L’appello della CEI e della COMECE esprime bene il senso d’urgenza delle elezioni come occasione del rilancio dell’Unione Europea che, pur nei suoi limiti ancora non colmati, rappresenta l’esperimento politico di unione sovranazionale unico al mondo. Limiti che la lettera non analizza specificamente (integrazione politica, sociale e culturale), limitandosi a promuovere il “risveglio di entusiasmo” sia dei candidati sia dei cittadini, per difendere i valori della democrazia (come ripetutamente sostenuto dal presidente Mattarella).
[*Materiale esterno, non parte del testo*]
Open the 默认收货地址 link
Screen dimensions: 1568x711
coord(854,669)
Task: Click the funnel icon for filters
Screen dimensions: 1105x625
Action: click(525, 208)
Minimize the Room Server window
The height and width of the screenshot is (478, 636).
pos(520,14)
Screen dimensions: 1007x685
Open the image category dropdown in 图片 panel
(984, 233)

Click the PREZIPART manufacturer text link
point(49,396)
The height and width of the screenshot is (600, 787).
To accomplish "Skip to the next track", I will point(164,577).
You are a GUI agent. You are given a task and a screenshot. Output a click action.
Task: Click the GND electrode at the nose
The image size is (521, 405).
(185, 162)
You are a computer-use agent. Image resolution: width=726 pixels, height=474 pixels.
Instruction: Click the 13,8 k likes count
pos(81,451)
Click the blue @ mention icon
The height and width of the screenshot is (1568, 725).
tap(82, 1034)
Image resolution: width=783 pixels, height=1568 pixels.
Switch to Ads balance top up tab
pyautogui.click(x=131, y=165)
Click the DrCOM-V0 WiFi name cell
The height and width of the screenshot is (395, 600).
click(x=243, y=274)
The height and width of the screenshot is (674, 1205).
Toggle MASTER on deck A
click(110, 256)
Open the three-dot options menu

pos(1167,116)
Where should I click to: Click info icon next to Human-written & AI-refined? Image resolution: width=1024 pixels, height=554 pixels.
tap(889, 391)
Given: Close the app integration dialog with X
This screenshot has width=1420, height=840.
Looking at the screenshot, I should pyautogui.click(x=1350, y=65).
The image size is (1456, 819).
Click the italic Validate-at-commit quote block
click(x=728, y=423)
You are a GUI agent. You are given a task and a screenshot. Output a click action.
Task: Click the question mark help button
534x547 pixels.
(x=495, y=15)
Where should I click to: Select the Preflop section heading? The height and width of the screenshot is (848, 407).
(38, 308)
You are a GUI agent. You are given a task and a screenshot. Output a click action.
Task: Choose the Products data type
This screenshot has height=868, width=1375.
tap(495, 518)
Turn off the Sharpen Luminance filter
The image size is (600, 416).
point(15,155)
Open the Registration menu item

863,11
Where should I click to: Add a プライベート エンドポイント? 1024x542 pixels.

Il limite più importante della lettera-appello è che non arriva a sostenere che l’Europa dei cittadini si costruisce soprattutto con la realizzazione di un’Unione federale nella forma degli Stati Uniti d’Europa, propedeutica alla Federazione della Terra.

É l’obiettivo che impegna la Commissione europea, il Parlamento europeo e soprattutto il Consiglio europeo alla realizzazione della riforma dei Trattati (con particolare riferimento al superamento della regola del voto all’unanimità a favore del metodo della maggioranza qualificata per evitare la paralisi), compresa la ripresa del progetto di Costituzione europea (già approvata dall’apposita Convenzione, nel 2003-2005, da parte tredici Stati dell’Unione su quindici, ma non entrata in vigore perché bocciata dal referendum della Francia e dell’Olanda). Un progetto che ha buone basi di partenza nella Carta dei diritti fondamentali dell’Unione Europea (Carta di Nizza, 2001-2007) e nel Trattato di Lisbona (2007-2009).

È l’Europa che vogliamo per il futuro, senza le divisioni dei nazionalismi e dei sovranismi, entro la “casa comune” in cui imparare a vivere da “Fratelli tutti”, nello spirito della “riconciliazione tra i popoli e la cancellazione degli odi e delle vendette”. “Cara Unione Europea, sei un organismo vivo, perciò forse viene il momento per nuove riforme istituzionali che ti rendano sempre più all’altezza delle sfide di oggi” nel segno del progresso e della pace. È il compito della prossima decima legislatura che si aprirà dopo le elezioni del giugno 2024 per il rinnovo del Parlamento europeo e per il rilancio di un’Unione sottoposta a decisive riforme per diventare parte attiva e fondamentale nella geopolitica globale, nella prospettiva realistica di una Costituzione mondiale che istituisce la Federazione della Terra.